Nym
Established Member
Surely the software could be written for a newer version of the OS, and still be fully compatible?
Is it Win 95 or Windows CE, as used more in embedded systems? That is actually pretty stable and used in loads of things.
What do the 379s use? Mac OS?!
Bombardier might need to recompile some code but I am sure they could factor this into the cost.
Depends on how the software has been written...
Also depends on what you mean by Mac OS, if you mean it by what it actually is (Unix with shiney buttons) then I beleive quite a lot of Rolling Stock uses unix based OSes for it's higher level software, but won't have an apple on it, if it does have a logo it would proberbly be a penguin or a guy in a red hat.
Windows CE is very stable because they where awake when they designed it, but embeded systems have moved on now, depending on how big and what they need to be doing, I've seen them running on anything from directly chip dependant bytecode up to actually running full OSes like Red Hat, Debian or Windows XP.

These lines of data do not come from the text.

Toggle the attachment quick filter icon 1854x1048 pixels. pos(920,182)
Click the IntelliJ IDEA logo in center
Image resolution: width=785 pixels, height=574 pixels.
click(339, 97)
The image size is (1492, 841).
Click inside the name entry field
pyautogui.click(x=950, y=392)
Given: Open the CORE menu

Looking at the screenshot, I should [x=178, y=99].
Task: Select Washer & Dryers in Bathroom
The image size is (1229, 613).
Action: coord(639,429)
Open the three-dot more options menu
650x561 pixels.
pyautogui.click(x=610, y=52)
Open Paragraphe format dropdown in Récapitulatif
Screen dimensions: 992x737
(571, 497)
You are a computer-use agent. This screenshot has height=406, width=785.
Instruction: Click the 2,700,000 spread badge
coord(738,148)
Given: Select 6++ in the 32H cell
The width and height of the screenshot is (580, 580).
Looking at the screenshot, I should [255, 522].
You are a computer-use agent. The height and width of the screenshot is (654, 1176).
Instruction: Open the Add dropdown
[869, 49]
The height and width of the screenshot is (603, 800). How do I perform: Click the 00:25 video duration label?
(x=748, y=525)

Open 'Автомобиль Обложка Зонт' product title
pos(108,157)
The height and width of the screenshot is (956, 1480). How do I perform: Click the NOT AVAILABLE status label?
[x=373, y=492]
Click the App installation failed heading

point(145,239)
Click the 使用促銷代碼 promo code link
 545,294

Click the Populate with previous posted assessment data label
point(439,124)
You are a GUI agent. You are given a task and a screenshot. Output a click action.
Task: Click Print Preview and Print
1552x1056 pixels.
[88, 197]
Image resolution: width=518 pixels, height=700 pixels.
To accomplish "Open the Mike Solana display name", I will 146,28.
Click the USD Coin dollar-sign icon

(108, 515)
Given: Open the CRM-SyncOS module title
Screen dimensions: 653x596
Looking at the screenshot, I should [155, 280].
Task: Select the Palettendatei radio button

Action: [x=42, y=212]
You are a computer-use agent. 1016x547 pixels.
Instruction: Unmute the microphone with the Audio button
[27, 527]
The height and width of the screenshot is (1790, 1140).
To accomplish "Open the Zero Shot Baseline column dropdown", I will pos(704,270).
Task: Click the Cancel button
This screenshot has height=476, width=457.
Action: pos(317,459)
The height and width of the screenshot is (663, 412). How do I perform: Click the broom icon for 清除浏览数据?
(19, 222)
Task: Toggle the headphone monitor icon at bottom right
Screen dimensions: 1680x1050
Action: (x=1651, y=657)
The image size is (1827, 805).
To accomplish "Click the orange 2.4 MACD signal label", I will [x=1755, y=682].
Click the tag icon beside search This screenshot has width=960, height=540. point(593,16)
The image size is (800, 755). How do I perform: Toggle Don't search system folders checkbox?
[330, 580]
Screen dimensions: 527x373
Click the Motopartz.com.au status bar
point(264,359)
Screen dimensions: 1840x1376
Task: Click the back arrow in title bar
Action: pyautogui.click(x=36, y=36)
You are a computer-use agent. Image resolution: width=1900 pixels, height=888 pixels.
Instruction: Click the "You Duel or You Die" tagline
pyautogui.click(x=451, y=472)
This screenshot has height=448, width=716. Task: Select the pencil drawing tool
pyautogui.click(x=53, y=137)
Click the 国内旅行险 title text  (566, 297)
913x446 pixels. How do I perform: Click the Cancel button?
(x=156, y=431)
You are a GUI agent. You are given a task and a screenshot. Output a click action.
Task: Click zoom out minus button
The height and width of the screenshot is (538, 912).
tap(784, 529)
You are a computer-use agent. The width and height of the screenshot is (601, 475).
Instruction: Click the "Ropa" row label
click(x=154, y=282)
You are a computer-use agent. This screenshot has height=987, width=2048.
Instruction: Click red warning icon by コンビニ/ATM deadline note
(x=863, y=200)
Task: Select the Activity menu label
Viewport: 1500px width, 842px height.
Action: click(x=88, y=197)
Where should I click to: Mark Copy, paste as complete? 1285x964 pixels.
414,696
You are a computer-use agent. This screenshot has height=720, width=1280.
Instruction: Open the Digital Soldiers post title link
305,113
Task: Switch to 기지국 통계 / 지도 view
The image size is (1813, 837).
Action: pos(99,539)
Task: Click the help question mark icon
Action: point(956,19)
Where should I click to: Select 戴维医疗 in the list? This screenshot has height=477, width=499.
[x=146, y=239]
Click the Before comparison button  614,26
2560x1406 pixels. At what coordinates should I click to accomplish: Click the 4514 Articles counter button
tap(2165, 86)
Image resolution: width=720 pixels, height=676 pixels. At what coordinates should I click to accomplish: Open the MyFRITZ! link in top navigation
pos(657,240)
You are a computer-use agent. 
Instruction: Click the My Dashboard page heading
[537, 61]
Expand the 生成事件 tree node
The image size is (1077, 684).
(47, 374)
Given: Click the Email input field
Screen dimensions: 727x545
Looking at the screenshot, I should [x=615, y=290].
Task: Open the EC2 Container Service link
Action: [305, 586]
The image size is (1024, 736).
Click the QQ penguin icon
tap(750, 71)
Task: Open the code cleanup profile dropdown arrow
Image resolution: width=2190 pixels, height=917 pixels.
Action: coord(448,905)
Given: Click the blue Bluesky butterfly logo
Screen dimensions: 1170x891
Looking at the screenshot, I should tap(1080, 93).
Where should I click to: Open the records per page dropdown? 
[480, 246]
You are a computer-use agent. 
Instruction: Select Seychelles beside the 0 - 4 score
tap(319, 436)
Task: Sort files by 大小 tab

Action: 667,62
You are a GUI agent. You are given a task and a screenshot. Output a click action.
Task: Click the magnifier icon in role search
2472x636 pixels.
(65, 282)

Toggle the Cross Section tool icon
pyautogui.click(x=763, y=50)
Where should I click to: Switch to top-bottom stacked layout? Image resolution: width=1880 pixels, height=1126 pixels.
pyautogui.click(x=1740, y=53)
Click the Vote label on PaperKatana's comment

With the amount of deprecated libraries from Windows 95's implementation of C though I wouldn't really want them to just re-compile the code. Since everything is written on top of standards, they could have reached a nice midpoint with Southern and made new 377 units, of a new subclass, still compatable by hardware and communication software with all other 377 units, but running on a new build of software, based on the old one. Personally for the processing power needed I'd be looking at somthing around the size of a netbook for processing power, running a unix based OS.